• _Tasks_:
1. From the text on Caribbean enslavement and reparations, quote word for word the part that opens with the words containing "When enslavement has" and closes with "quite a catalogue.".
2. In the text on Caribbean enslavement and reparations, which European countries does the sentence about the "long Caribbean (the sea of the Caribs) chapter" list as taking part?

• _Text section_:
When Columbus “found” the archipelago (and the figures are only for the island chain) there was an estimated 4 million Taino, Carib or Arawak indigenous people . By the time Cromwell sent in his troops in 1665 there were an estimated 2.5 to 3 million (Caricom figures). Today there are less than 30,000 across the 30-plus island archipelago.

Caricom estimates an approximate total of 10 million Africans were imported as enslaved labour in around 200 years. At Emancipation in the 1830s (later in French territories and Cuba) the figure was less than two million. More precise figures for Barbados indicate a total African population of 660,000 (from 1650 -1807) with 84,000 left in 1834. That is genocide in Holocaust dimensions.

This long Caribbean (the sea of the Caribs) chapter in European history with Spain in the vanguard followed by France, England then Scotland, Wales and Ireland joining in plus Denmark, and The Netherlands all have to answer to history and begin the process of healing. Scotland, with a historically long list of around 30 major enslavement investors and another several thousand second-tier participants, will need to address the Caricom concerns.

There are challenges to overcome. Why should we socialise the blame and reparations when it was private gain that lead the charge, supported by pro-enslavement Westminster Governments?

When enslavement has to be compensated in some form, what about shameful imperial commercial activity in other distant parts of the Empire? There is quite a catalogue.

While Scotland seeks its own road to some form of anti-imperialist sovereignty it must come to terms with its own historic commercial imperialism.

• _Provided records_:
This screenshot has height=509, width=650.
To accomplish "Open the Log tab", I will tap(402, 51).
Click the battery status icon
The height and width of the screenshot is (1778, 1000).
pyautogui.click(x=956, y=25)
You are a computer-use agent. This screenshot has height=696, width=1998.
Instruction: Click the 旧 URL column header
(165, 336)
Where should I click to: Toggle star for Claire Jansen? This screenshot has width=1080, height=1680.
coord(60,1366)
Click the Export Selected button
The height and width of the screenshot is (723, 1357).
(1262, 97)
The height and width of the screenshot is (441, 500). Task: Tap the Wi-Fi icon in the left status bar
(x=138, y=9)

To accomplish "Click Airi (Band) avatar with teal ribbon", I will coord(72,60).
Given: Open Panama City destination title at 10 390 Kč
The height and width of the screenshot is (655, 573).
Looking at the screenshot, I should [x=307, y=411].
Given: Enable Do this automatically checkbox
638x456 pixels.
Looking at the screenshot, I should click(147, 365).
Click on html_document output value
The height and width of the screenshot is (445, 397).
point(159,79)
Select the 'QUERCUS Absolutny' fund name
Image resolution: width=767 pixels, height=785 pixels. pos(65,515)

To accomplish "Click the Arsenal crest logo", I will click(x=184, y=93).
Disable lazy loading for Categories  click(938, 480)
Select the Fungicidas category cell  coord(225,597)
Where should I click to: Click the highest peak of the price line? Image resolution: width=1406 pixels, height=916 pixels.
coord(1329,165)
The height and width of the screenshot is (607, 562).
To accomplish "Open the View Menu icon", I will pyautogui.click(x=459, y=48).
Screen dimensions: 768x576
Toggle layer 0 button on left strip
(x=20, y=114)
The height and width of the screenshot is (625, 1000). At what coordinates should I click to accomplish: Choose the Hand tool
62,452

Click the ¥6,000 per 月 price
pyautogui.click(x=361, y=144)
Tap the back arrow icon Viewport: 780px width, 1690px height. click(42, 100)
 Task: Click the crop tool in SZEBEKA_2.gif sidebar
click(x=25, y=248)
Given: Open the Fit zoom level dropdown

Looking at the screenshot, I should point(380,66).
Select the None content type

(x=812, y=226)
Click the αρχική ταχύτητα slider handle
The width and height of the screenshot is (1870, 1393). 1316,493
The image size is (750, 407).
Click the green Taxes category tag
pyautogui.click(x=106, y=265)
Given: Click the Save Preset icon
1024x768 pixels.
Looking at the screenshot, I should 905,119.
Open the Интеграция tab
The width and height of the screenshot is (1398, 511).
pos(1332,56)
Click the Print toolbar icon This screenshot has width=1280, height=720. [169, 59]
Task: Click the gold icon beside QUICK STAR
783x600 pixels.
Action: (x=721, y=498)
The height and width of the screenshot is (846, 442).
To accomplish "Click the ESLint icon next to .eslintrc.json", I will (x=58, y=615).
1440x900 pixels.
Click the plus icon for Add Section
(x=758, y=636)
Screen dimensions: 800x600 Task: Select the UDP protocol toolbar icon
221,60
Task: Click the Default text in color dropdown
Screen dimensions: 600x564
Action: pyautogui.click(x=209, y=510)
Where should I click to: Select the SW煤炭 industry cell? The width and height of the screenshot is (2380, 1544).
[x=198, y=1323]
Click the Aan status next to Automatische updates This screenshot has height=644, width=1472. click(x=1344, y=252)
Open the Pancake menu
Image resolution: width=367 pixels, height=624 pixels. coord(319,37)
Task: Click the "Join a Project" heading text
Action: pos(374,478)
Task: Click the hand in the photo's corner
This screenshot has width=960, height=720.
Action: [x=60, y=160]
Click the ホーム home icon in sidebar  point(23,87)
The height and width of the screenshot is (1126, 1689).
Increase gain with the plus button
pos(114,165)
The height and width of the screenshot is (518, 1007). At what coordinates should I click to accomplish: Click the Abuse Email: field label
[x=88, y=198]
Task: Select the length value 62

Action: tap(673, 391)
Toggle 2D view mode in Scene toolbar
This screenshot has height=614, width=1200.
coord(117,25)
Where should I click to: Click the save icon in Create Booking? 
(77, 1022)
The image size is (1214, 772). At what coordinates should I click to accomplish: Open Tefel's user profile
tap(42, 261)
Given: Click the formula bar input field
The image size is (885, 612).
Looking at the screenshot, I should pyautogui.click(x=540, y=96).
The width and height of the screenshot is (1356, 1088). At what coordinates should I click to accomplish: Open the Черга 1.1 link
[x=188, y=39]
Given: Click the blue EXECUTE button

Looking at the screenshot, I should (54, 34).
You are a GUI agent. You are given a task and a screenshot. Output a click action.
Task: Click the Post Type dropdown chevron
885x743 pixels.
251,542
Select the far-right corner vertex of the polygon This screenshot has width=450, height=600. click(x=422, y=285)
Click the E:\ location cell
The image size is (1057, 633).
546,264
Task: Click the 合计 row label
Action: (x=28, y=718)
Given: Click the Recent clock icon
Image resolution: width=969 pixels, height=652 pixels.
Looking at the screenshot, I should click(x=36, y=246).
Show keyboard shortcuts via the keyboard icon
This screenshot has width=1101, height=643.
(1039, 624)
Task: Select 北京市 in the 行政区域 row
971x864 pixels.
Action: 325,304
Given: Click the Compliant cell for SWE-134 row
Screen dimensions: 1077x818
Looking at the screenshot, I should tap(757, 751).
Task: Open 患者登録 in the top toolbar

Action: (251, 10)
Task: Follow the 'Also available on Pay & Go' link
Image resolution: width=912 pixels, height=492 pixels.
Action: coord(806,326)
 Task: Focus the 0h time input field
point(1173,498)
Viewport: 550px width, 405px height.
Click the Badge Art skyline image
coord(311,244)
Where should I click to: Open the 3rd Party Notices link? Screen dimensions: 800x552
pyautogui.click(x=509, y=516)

• _Your written answers_:
1.
When enslavement has to be compensated in some form, what about shameful imperial commercial activity in other distant parts of the Empire? There is quite a catalogue.

2. Spain, France, England, Scotland, Wales, Ireland, Denmark, The Netherlands